Security is critical. Giving a model the ability to perform actions on your systems is powerful, but also risky. Permissions, authentication, and the limits of what the model can do need to be carefully designed.

RAG and MCP do not compete: they complement each other

A common mistake is to present RAG and MCP as alternatives. In practice, most serious enterprise generative AI implementations use both.

RAG is the way to go when you need the model to work with large volumes of documentation: manuals, contracts, historical data, regulations. Information that already exists, changes little, and that the model needs to consult to provide accurate answers.

MCP is the way to go when you need the model to interact with live systems: querying real-time data, executing actions, or combining information from multiple operational sources.
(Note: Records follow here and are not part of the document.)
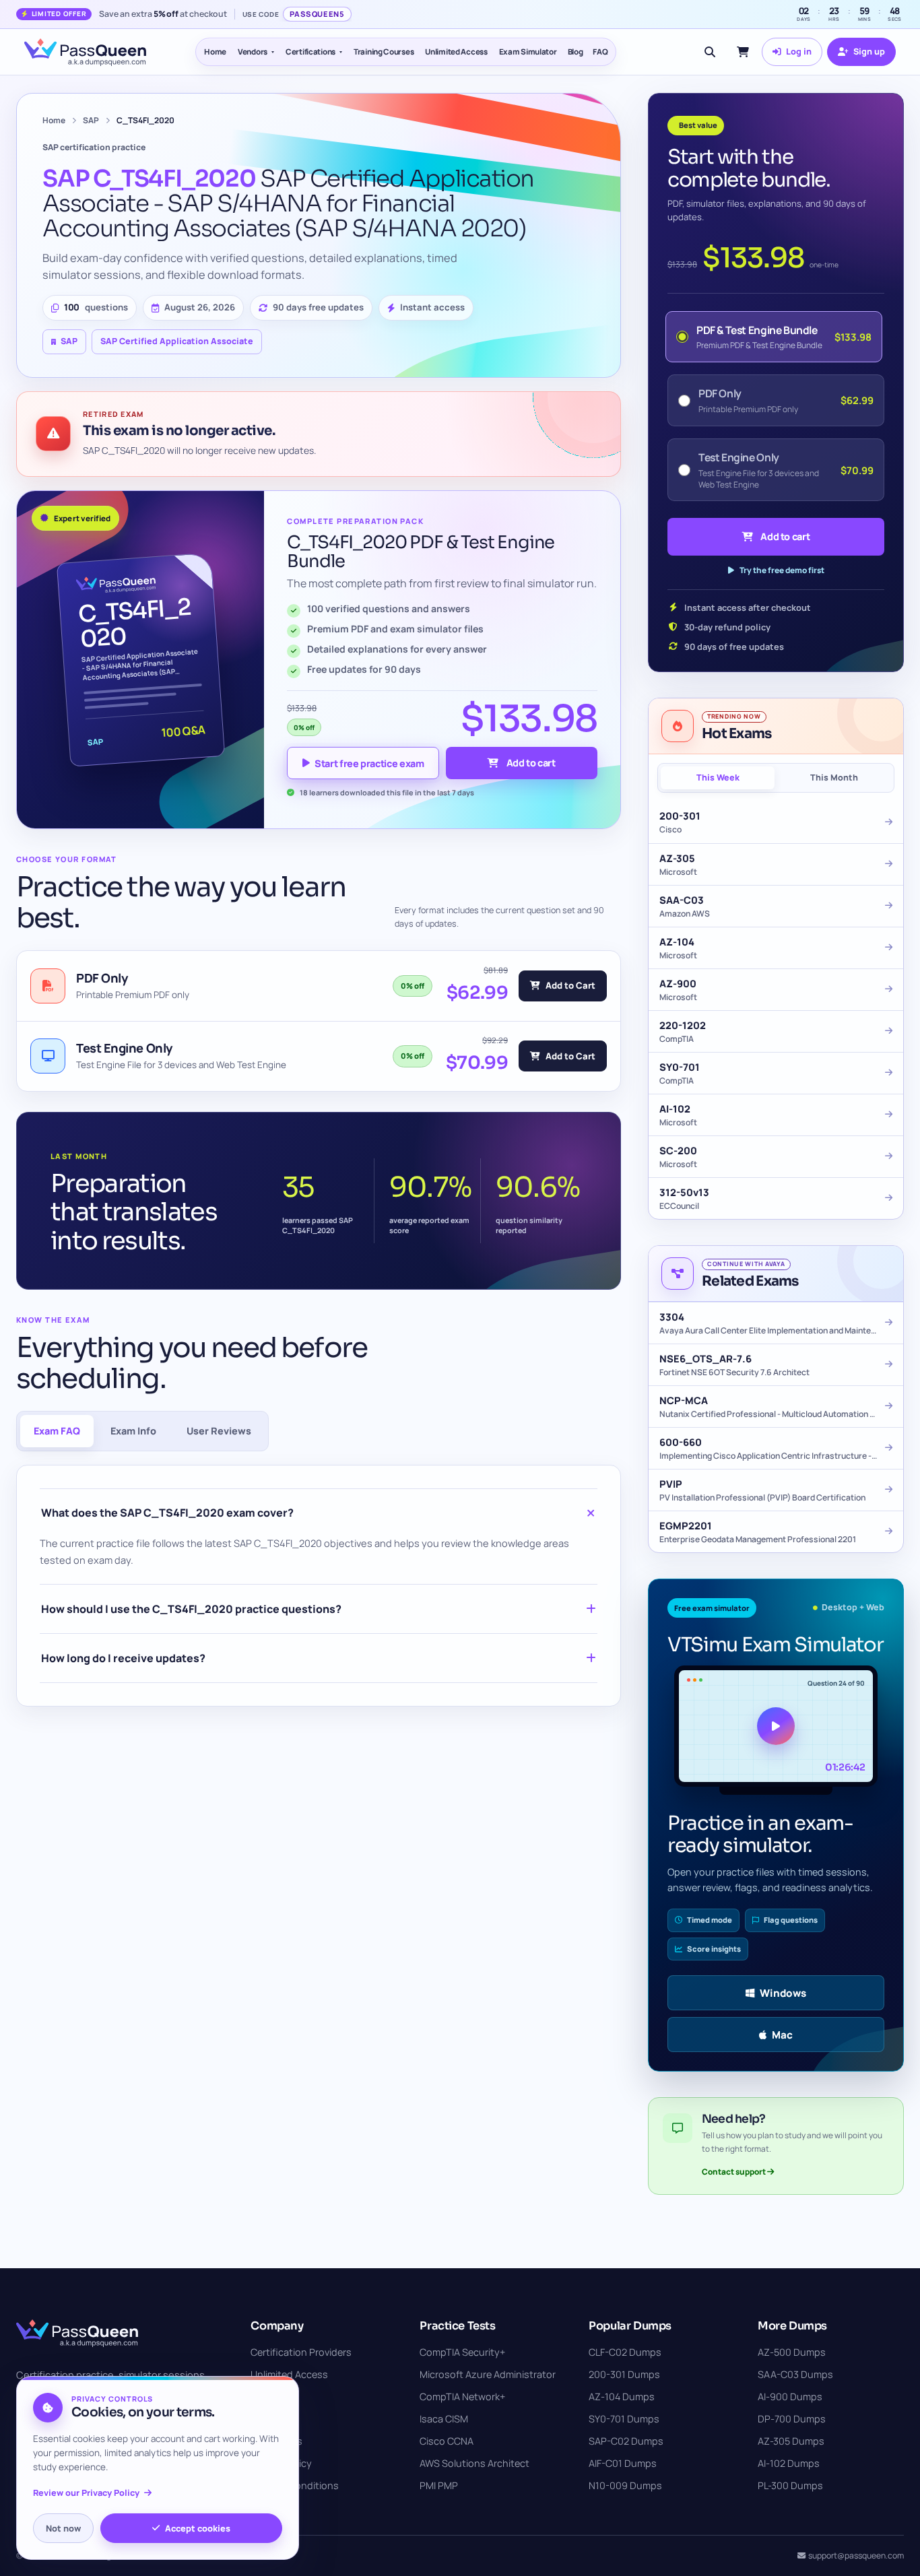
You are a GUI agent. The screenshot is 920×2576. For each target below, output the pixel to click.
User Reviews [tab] (219, 1430)
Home (215, 51)
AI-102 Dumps (789, 2463)
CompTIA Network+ (462, 2396)
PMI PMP (439, 2485)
A concrete example: Imagine an internal assistant for the sales team. With RAG, it can answer questions about standard contract terms, discount policies, and product documentation.

With MCP, you can check the CRM to see the status of an opportunity, review the communication history, and create a follow-up task in the project manager.
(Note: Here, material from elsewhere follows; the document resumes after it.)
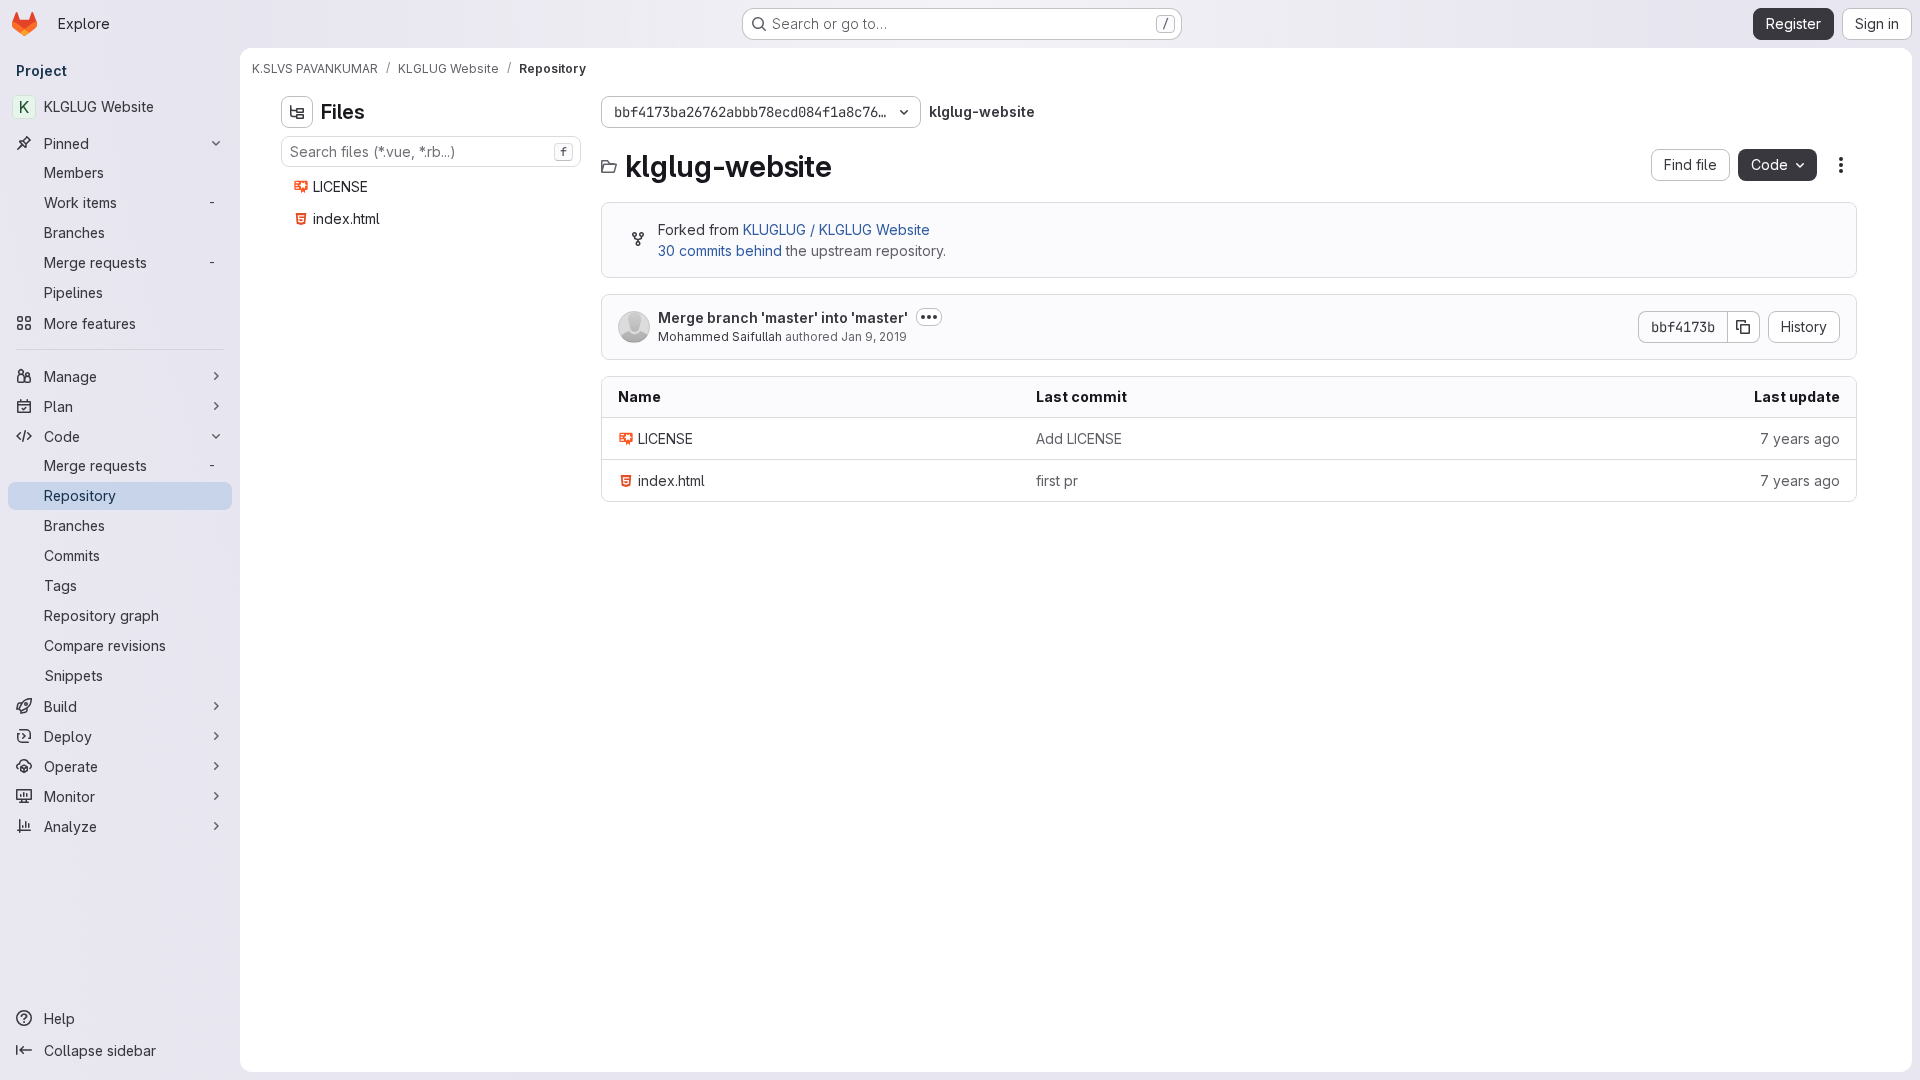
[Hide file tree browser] (297, 112)
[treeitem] (433, 187)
Neither of them, separately, covers the whole stage. Together, they do.

What you need before you start

The technology is available. The APIs exist, the frameworks are documented, and vendors offer ready-to-use tools. But the technology is the easy part. What determines whether an enterprise generative AI project succeeds or fails lies before the code.

Organized data. If your internal documentation is a chaotic mess of duplicate PDFs, uncontrolled versions, and folders that no one has organized since 2019, RAG will index that chaos. The model will provide answers based on outdated or contradictory information. Before connecting AI, organize what you're going to feed it.

Defined use cases. "I want to implement AI in the company" is not a use case. "I want the support team to be able to resolve 40% of technical queries without escalating to engineering" is. Without a concrete use case, the project becomes an endless demo that never reaches production.

Data governance. Who can see what? Does the model have access to financial data? Customer information? HR data? The access policies you apply to your employees must also apply to the model. This isn't a technical detail: it's a legal requirement in many cases, especially under regulations like the GDPR.

Iteration capacity. The first deployment won't be perfect. Embeddings will need tweaking, MCP servers will require additional permissions, and users will ask questions no one anticipated. You need a team (internal or external) with the ability to iterate quickly and adjust the implementation week by week.

The time is now, but rushing doesn't help.

Generative AI connected to business data is no longer an experiment. Companies of all sizes are using it in production for customer support, internal operations, document analysis, and process automation.

But the difference between an implementation that generates value and one that generates frustration lies in the foundation. A company that organizes its data, defines its use cases, and chooses the appropriate architecture (RAG, MCP, or both) before writing a single line of code goes further than one that starts with the technology.

If your team already works with language models and needs to take the step of connecting them with real data, the first step isn't technical. It's deciding what specific problem you want to solve. The second is ensuring your data is ready to provide good answers. From there, the architecture practically defines itself.